Vice-Starosta of Bydgoszcz County
- In office 1998–2001

Personal details
- Born: April 20, 1957 (age 68) Bydgoszcz, Poland
- Party: Democratic Left Alliance

= Romuald Kosieniak =

Polish politician (born 1957)

Romuald Kosieniak (born 20 April 1957 in Bydgoszcz) is a former Polish politician who was a 2nd Voivode of Kuyavian-Pomeranian Voivodeship (2001-2006) and Vice-Starosta of Bydgoszcz County (1998-2001).

He graduated AGH University of Science and Technology and Nicolaus Copernicus University in Toruń. He worked as geodesist. Since 1987 he worked in Bydgoszcz Voivodeship Office.

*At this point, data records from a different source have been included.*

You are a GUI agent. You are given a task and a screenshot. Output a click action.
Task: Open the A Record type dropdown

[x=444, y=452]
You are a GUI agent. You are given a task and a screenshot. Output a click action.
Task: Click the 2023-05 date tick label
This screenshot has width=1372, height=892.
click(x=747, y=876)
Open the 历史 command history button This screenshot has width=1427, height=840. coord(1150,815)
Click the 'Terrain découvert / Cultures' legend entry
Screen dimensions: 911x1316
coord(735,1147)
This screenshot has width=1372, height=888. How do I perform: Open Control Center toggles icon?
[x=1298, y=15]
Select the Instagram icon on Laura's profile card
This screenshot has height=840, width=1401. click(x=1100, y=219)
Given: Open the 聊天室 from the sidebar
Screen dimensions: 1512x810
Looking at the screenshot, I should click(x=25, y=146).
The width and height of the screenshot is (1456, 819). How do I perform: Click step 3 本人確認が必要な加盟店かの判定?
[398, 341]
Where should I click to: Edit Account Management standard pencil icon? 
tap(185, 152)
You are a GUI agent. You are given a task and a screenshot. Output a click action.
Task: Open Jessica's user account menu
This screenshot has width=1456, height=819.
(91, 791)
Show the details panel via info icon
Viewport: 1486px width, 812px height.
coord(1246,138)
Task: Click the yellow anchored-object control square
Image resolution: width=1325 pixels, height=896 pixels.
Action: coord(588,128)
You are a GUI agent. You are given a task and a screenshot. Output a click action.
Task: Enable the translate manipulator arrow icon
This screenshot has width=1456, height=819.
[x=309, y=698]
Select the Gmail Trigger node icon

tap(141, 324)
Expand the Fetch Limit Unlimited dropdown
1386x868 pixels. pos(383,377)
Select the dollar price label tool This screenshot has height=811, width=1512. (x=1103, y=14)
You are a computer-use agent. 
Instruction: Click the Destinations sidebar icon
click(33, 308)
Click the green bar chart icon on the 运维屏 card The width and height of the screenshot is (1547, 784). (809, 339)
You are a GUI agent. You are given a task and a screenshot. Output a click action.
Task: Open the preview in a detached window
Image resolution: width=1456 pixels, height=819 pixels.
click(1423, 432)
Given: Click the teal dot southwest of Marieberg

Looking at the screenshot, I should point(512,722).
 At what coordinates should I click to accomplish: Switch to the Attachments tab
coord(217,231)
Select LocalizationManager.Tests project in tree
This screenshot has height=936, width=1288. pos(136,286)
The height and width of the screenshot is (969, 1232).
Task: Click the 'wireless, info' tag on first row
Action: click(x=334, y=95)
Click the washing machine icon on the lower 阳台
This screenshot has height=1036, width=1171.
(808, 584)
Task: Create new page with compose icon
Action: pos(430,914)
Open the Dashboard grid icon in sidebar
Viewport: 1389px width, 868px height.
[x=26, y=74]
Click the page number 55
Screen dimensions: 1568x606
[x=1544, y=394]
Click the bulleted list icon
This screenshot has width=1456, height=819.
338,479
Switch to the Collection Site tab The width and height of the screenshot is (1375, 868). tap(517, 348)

Between 1998 and 2001 he was a Vice-Starosta of Bydgoszcz County (wicestarosta powiatu bydgoskiego).

After appointed of Leszek Miller Cabinet, Kosieniak was nominated as Voivode of Kuyavian-Pomeranian Voivodeship (wojewoda kujawsko-pomorski). He was a Voivode between 20 October 2001 and 26 January 2006.